REQUIRED ACTION –
Retype the listing below, keeping every line the same.

SOURCE DATA –
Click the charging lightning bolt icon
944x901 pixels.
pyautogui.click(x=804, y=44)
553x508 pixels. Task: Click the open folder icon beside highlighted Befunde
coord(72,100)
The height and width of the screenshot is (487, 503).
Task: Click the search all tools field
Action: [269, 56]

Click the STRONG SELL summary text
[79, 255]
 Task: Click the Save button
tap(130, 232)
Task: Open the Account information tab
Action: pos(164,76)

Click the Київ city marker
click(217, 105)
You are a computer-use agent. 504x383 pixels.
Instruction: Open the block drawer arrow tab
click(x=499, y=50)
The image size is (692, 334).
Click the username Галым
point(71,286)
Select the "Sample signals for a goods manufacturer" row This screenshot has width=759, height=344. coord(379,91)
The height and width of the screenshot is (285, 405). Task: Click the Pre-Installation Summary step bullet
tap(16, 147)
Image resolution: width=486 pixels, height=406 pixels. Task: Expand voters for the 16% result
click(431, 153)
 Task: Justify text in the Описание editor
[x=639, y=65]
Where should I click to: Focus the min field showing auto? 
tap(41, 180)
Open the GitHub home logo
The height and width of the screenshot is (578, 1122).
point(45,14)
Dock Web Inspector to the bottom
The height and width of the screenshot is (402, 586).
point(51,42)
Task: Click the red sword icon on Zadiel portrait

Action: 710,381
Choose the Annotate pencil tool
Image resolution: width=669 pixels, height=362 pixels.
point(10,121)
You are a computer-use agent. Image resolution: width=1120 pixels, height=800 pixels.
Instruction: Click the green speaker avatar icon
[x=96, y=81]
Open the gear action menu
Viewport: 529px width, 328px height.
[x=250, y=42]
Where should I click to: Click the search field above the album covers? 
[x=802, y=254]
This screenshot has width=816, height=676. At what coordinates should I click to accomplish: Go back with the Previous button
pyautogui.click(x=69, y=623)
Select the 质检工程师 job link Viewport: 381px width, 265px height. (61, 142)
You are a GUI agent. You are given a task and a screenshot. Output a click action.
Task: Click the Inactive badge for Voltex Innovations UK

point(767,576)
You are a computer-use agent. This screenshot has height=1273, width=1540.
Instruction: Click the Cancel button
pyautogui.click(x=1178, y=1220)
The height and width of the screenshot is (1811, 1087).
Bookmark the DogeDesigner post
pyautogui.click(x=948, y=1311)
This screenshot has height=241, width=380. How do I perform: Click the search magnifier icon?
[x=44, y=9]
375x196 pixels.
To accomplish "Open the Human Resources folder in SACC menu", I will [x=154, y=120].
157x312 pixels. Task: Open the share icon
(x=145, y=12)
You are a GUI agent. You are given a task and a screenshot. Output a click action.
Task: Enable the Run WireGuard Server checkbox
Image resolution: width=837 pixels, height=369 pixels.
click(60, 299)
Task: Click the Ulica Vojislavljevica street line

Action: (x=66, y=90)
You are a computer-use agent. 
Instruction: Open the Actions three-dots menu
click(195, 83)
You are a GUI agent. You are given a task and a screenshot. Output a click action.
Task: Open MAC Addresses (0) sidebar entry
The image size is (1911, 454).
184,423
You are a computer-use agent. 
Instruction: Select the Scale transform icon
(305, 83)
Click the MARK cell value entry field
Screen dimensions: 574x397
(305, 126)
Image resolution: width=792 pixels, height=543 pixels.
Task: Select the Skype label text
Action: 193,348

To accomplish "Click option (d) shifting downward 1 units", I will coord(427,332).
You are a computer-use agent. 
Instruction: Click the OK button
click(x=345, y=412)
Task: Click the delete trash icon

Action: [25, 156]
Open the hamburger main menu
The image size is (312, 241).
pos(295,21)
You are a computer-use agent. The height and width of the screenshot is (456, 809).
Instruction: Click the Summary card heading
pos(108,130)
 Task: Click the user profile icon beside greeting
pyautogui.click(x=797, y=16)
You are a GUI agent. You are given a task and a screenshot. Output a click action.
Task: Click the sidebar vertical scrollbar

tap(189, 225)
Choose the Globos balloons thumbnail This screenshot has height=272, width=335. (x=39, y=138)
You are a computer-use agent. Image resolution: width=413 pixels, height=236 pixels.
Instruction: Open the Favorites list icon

ANSWER SECTION –
Click the charging lightning bolt icon
944x901 pixels.
pyautogui.click(x=804, y=44)
553x508 pixels. Task: Click the open folder icon beside highlighted Befunde
coord(72,100)
The height and width of the screenshot is (487, 503).
Task: Click the search all tools field
Action: [269, 56]

Click the STRONG SELL summary text
[79, 255]
 Task: Click the Save button
tap(130, 232)
Task: Open the Account information tab
Action: pos(164,76)

Click the Київ city marker
click(217, 105)
You are a computer-use agent. 504x383 pixels.
Instruction: Open the block drawer arrow tab
click(x=499, y=50)
The image size is (692, 334).
Click the username Галым
point(71,286)
Select the "Sample signals for a goods manufacturer" row This screenshot has width=759, height=344. coord(379,91)
The height and width of the screenshot is (285, 405). Task: Click the Pre-Installation Summary step bullet
tap(16, 147)
Image resolution: width=486 pixels, height=406 pixels. Task: Expand voters for the 16% result
click(431, 153)
 Task: Justify text in the Описание editor
[x=639, y=65]
Where should I click to: Focus the min field showing auto? 
tap(41, 180)
Open the GitHub home logo
The height and width of the screenshot is (578, 1122).
point(45,14)
Dock Web Inspector to the bottom
The height and width of the screenshot is (402, 586).
point(51,42)
Task: Click the red sword icon on Zadiel portrait

Action: 710,381
Choose the Annotate pencil tool
Image resolution: width=669 pixels, height=362 pixels.
point(10,121)
You are a computer-use agent. Image resolution: width=1120 pixels, height=800 pixels.
Instruction: Click the green speaker avatar icon
[x=96, y=81]
Open the gear action menu
Viewport: 529px width, 328px height.
[x=250, y=42]
Where should I click to: Click the search field above the album covers? 
[x=802, y=254]
This screenshot has width=816, height=676. At what coordinates should I click to accomplish: Go back with the Previous button
pyautogui.click(x=69, y=623)
Select the 质检工程师 job link Viewport: 381px width, 265px height. (61, 142)
You are a GUI agent. You are given a task and a screenshot. Output a click action.
Task: Click the Inactive badge for Voltex Innovations UK

point(767,576)
You are a computer-use agent. This screenshot has height=1273, width=1540.
Instruction: Click the Cancel button
pyautogui.click(x=1178, y=1220)
The height and width of the screenshot is (1811, 1087).
Bookmark the DogeDesigner post
pyautogui.click(x=948, y=1311)
This screenshot has height=241, width=380. How do I perform: Click the search magnifier icon?
[x=44, y=9]
375x196 pixels.
To accomplish "Open the Human Resources folder in SACC menu", I will [x=154, y=120].
157x312 pixels. Task: Open the share icon
(x=145, y=12)
You are a GUI agent. You are given a task and a screenshot. Output a click action.
Task: Enable the Run WireGuard Server checkbox
Image resolution: width=837 pixels, height=369 pixels.
click(60, 299)
Task: Click the Ulica Vojislavljevica street line

Action: (x=66, y=90)
You are a computer-use agent. 
Instruction: Open the Actions three-dots menu
click(195, 83)
You are a GUI agent. You are given a task and a screenshot. Output a click action.
Task: Open MAC Addresses (0) sidebar entry
The image size is (1911, 454).
184,423
You are a computer-use agent. 
Instruction: Select the Scale transform icon
(305, 83)
Click the MARK cell value entry field
Screen dimensions: 574x397
(305, 126)
Image resolution: width=792 pixels, height=543 pixels.
Task: Select the Skype label text
Action: 193,348

To accomplish "Click option (d) shifting downward 1 units", I will coord(427,332).
You are a computer-use agent. 
Instruction: Click the OK button
click(x=345, y=412)
Task: Click the delete trash icon

Action: [25, 156]
Open the hamburger main menu
The image size is (312, 241).
pos(295,21)
You are a computer-use agent. The height and width of the screenshot is (456, 809).
Instruction: Click the Summary card heading
pos(108,130)
 Task: Click the user profile icon beside greeting
pyautogui.click(x=797, y=16)
You are a GUI agent. You are given a task and a screenshot. Output a click action.
Task: Click the sidebar vertical scrollbar

tap(189, 225)
Choose the Globos balloons thumbnail This screenshot has height=272, width=335. (x=39, y=138)
You are a computer-use agent. Image resolution: width=413 pixels, height=236 pixels.
Instruction: Open the Favorites list icon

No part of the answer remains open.